Sport Industry Spotlight: Key Learnings on Communications

16 Apr 2020

By: Sport Industry Group

The third Sport Industry Spotlight session - a new series of interactive, insight-driven, online panel sessions to aid those wanting to upskill in sport business - saw some of the sector’s most accomplished media professionals join together to explore the topic of communications from the point of view of brands, NGBs, rights holders and the media.

Each Sport Industry Spotlight session is based on a category at the Sport Industry Awards 2020 and the third panel cast a spotlight on 'Communications', with input from Kate Bosomworth, Former CMO, M&C Saatchi; Ali Donnelly, Executive Director of Digital, Marketing and Communications, Sport England; Ben Clissitt, Group Sports Director, Racing Post; and Jill Maxwell, Global Head of Brand Activation, Aberdeen Standard Investments.

As with all Sport Industry Spotlight sessions, the subject matter was led by attendees, through a series of interactive polls and questions from the floor, and directed the panellists to discuss a range of issues such as the most effective communications tools, the importance of traditional media, and importance of clear messaging and tone when speaking to the public.

Insights and Research

The need for a insight approach to communications was a new sentiment echoed by all of the panelists, with the need for extensive research, buy-in from the whole team, and timing key to success.

Sport England’s Donnelly said: “Everything has to be insight and data driven. At Sport England we have a huge insight team and we know everything about our audience. As a communications professional you have to know everything about your messaging and about your own campaign.

“You have to have insight on what your campaign’s about and what’s the audience you’re targeting. Tone is also key: If you get the tone wrong - as many have done in recent weeks - you’ll have to repair the trust over a much longer period of time.”

Jill Maxwell added from a brand perspective: “Timing is also really key: making sure there are no other corporate business announcements on the same day. There’s no point running creative campaigns if it conflicts with business messaging. 

“It all comes back to messaging if you get too crazy with it, people don’t realise what you’re talking about, and then you’re not meeting your objective. It’s about getting back to basics: just keeping those objectives in mind otherwise you can run off on a tangent.”

Messaging Always Comes First

The panel discussed the most important aspects of any communications campaign, agreeing that the fundamental cornerstone begins with clear messaging.

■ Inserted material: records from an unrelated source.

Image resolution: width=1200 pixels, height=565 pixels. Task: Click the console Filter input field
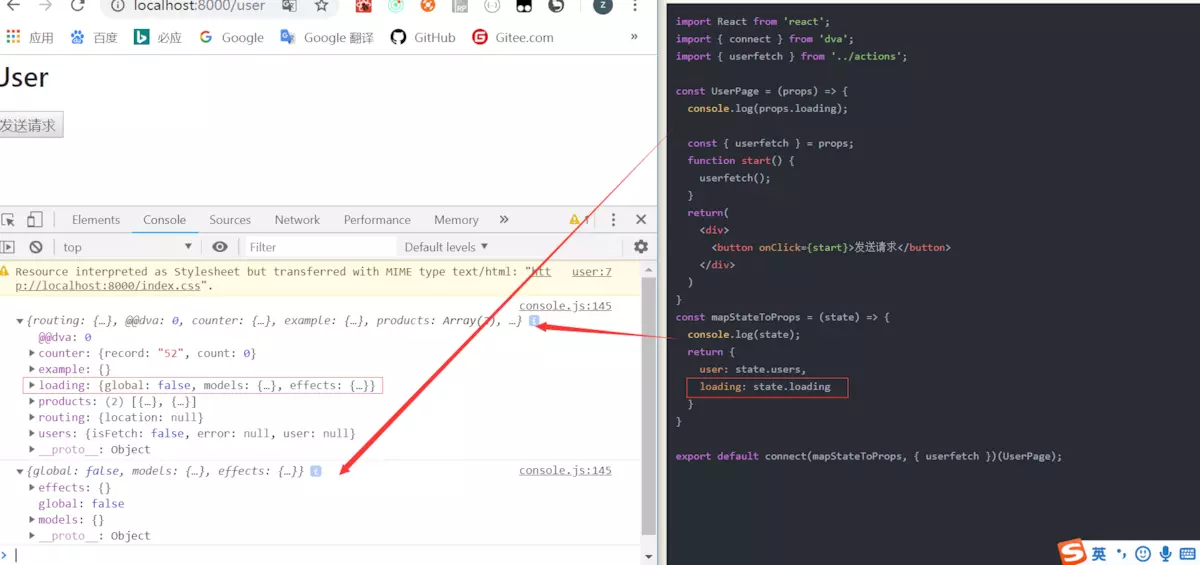[x=320, y=247]
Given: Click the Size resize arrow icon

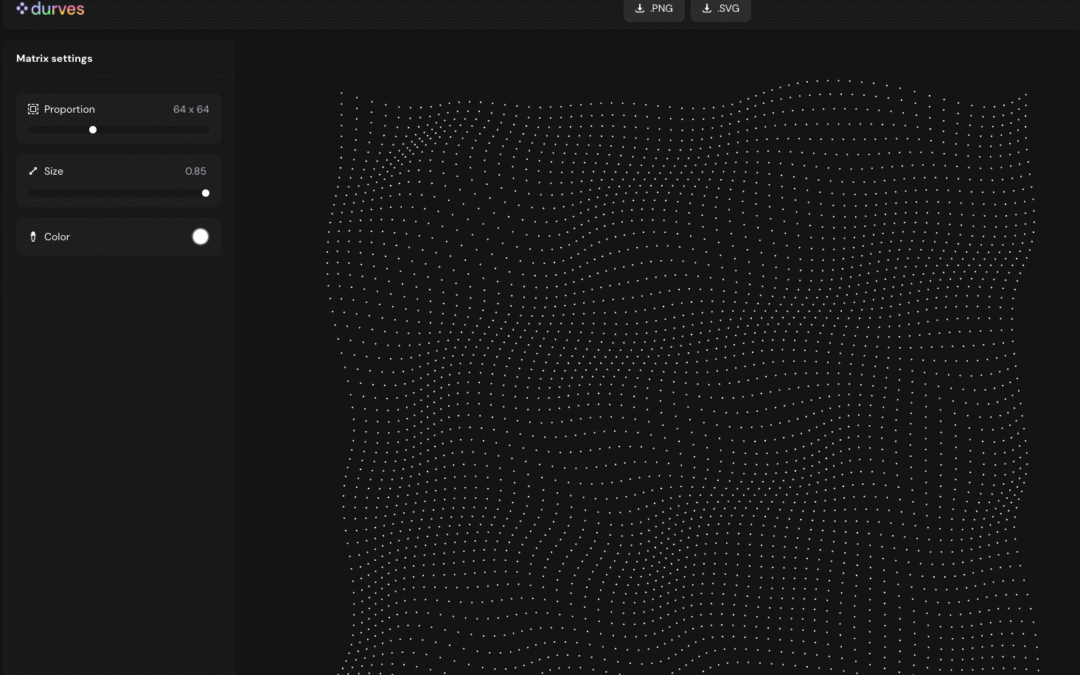Looking at the screenshot, I should [33, 171].
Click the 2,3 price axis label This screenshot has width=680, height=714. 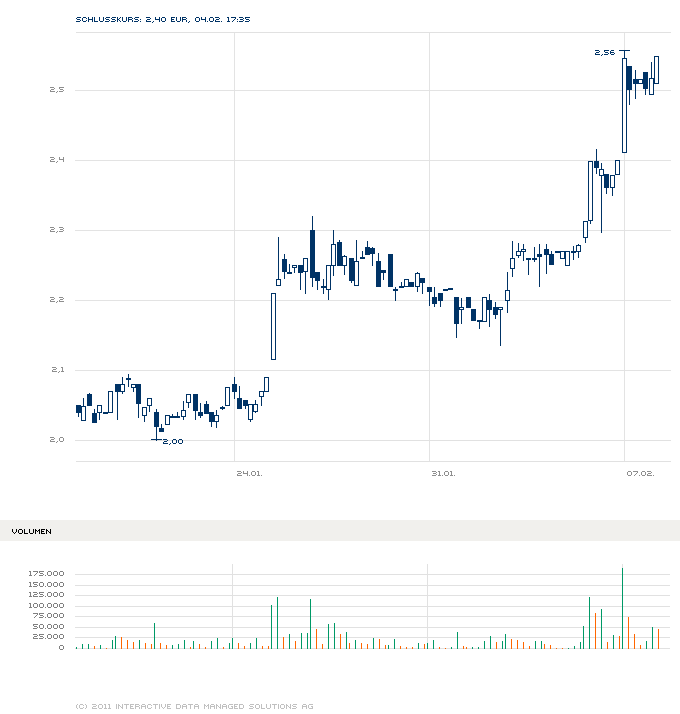(57, 230)
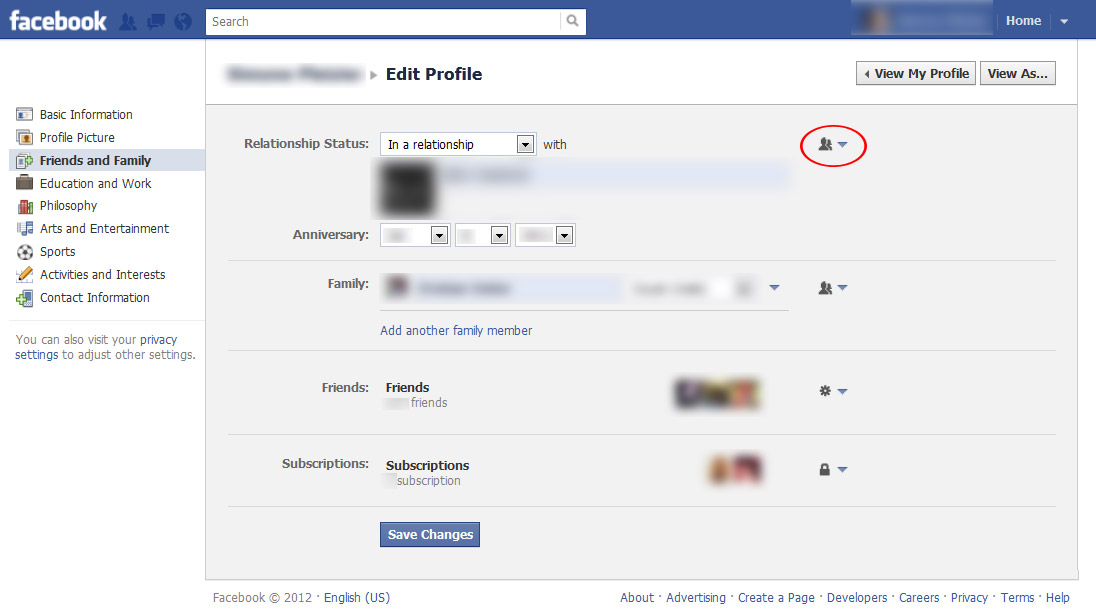Go to Education and Work section
Screen dimensions: 1096x613
point(95,184)
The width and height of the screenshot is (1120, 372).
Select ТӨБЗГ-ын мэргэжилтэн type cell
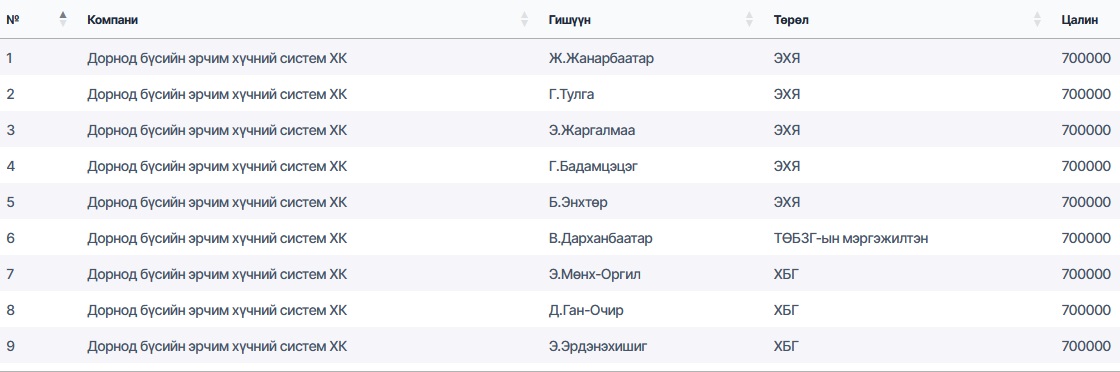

From a journalistic background Ben Clissitt, who led the sport departments at both The Guardian and The Telegraph before joining the Racing Post, said: “The ‘who, what, where, when, why’ are the key elements of the story but the ‘what’ is always the key thing.

Everything has a part to play and all the tools are the ingredients that go into the recipe to make a successful campaign.”

Former CMO, M&C Saatchi, Bosomworth added: “There’s no point in looking at the option of an extensive social media campaign if the messaging isn’t clear. Simplicity and clarity of messaging is absolutely crucial. Simple messaging stays in the brain longer and can drive greater impact with it. 

It has to be crystal clear and has to have been road tested before you go live with it.”

Donnelly was equally emphatic about the importance of honing the message: “First of all you’ve got to know exactly what you want to say to your audience, and that comes from extensive testing,” she said. “This Girl Can went through a year of testing. Clear messaging to me is the most important thing.”


Sport Industry Spotlight is driven by genuine insider insight, and with interactivity built in throughout, the sessions make learning about the industry’s finest work both easy and accessible.